Source excerpt:
The event featured two tracks, one on Business Strategies and one on Mergers and Acquisitions, and we attended both.

The Business Strategies track was moderated by Arturo Quintero, co-founder of Moravia, who offered a valuable insight in the landmarks of strategic planning an organization must have in place in order to achieve sustainable growth. The track included a few workshop features on determining the basic tools and processes towards corporate identification and development. An intriguing discussion evolved around the necessity and usefulness of mission and vision statements and their role in employee engagement. Two interesting exercises that revealed the many different levels of both maturity and expectations in the group – more than 50 people, among whom were both company owners and managing directors – were the internal and external assessment and the SWOT analysis. Arturo shared examples from his wealthy experience at Moravia encouraging the attendees to also honestly share their own personal challenges and concerns. The Business Strategies track has indeed been an inspiration for setting our eyes to the future and taking the necessary steps to get there.

The Mergers & Acquisitions track was moderated by Geert Vanderhaeghe, who brought in many years of banking experience, along with his recent involvement in the LSP industry. As the topic of M&As can be a really wide one, the sessions tried to cover the essentials of mergers and acquisitions, both from the buyer and the seller point of view, including financials, market opportunities, and some dos and don’ts. What we found really interesting was the exercise that took place during the last session, where we were called to identify the pros and cons of both our industry and our companies. Lots of opinions were exchanged, revealing the different perspectives of LSPs of many sizes, plus the views and struggles of company owners trying to distinguish between running a corporate or a lifestyle company.

Lots of knowledge to be absorbed but there is enough time till the next edition of the ND Focus for Executives to be held in Greece in 2017! See you all there!

Supplied data:
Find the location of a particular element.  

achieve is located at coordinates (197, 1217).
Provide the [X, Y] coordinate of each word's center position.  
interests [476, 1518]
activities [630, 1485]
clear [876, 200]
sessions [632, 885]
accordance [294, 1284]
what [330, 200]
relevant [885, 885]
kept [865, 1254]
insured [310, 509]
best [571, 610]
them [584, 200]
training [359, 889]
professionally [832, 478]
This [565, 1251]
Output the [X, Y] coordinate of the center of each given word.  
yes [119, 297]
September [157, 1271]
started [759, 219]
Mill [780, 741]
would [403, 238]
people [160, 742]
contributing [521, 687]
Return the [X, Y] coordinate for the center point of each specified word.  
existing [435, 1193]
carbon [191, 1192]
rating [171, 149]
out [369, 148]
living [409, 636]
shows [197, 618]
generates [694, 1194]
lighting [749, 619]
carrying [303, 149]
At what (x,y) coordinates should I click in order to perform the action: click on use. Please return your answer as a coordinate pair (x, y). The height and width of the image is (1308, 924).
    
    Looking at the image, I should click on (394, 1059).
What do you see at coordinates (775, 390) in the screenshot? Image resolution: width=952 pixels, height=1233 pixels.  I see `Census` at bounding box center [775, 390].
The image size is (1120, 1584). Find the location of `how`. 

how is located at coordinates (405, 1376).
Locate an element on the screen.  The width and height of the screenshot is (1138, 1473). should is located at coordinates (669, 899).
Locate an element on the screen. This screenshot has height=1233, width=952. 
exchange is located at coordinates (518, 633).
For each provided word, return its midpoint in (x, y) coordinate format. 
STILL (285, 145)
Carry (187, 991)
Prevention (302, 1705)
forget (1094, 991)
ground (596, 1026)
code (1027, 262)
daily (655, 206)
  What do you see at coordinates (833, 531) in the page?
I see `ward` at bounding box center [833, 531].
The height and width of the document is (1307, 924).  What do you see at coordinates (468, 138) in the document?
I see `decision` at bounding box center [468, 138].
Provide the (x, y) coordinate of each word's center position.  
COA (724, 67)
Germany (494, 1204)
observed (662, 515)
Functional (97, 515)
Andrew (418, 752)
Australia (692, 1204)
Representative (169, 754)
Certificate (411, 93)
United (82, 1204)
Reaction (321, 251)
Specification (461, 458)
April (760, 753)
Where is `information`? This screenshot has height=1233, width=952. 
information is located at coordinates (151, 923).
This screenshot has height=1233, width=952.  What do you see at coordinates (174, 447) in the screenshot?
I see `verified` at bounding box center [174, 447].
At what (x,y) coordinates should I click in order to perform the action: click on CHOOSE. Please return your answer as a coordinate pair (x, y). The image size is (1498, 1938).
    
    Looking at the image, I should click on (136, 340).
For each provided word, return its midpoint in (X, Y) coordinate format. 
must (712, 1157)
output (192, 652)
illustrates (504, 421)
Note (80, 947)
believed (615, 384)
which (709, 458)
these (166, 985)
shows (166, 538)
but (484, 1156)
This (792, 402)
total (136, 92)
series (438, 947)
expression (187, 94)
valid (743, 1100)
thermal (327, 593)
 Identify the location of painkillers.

What you should do: In the event report at the top of the page, which topics are named as included in the essentials that the Mergers & Acquisitions sessions covered? List them all.

Result: Financials, market opportunities, and some dos and don'ts.